_Task to complete_
Lay out the rows below as a numbered list, one line per item, leaving out any blank lines.
========
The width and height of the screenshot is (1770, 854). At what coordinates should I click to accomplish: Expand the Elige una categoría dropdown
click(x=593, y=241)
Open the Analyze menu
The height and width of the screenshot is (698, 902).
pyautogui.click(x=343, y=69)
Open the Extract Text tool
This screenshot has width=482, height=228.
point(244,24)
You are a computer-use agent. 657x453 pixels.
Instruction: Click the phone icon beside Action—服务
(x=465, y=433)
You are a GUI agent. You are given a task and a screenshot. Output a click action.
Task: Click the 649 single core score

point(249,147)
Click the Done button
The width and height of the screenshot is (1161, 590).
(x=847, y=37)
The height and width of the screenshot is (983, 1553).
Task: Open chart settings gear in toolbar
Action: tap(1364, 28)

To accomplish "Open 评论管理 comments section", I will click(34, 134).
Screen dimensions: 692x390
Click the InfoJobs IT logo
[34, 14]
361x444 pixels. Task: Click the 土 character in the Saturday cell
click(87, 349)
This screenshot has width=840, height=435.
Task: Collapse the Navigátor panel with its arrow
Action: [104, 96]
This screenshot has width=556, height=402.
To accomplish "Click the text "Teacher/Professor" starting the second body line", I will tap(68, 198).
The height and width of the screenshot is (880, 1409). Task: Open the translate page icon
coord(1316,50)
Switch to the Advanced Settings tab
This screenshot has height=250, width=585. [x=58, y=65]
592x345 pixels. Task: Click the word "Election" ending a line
========
_Finished answer_
1. The width and height of the screenshot is (1770, 854). At what coordinates should I click to accomplish: Expand the Elige una categoría dropdown
2. click(x=593, y=241)
3. Open the Analyze menu
4. The height and width of the screenshot is (698, 902).
5. pyautogui.click(x=343, y=69)
6. Open the Extract Text tool
7. This screenshot has width=482, height=228.
8. point(244,24)
9. You are a computer-use agent. 657x453 pixels.
10. Instruction: Click the phone icon beside Action—服务
11. (x=465, y=433)
12. You are a GUI agent. You are given a task and a screenshot. Output a click action.
13. Task: Click the 649 single core score
14. point(249,147)
15. Click the Done button
16. The width and height of the screenshot is (1161, 590).
17. (x=847, y=37)
18. The height and width of the screenshot is (983, 1553).
19. Task: Open chart settings gear in toolbar
20. Action: tap(1364, 28)
21. To accomplish "Open 评论管理 comments section", I will click(34, 134).
22. Screen dimensions: 692x390
23. Click the InfoJobs IT logo
24. [34, 14]
25. 361x444 pixels. Task: Click the 土 character in the Saturday cell
26. click(87, 349)
27. This screenshot has width=840, height=435.
28. Task: Collapse the Navigátor panel with its arrow
29. Action: [104, 96]
30. This screenshot has width=556, height=402.
31. To accomplish "Click the text "Teacher/Professor" starting the second body line", I will tap(68, 198).
32. The height and width of the screenshot is (880, 1409). Task: Open the translate page icon
33. coord(1316,50)
34. Switch to the Advanced Settings tab
35. This screenshot has height=250, width=585. [x=58, y=65]
36. 592x345 pixels. Task: Click the word "Election" ending a line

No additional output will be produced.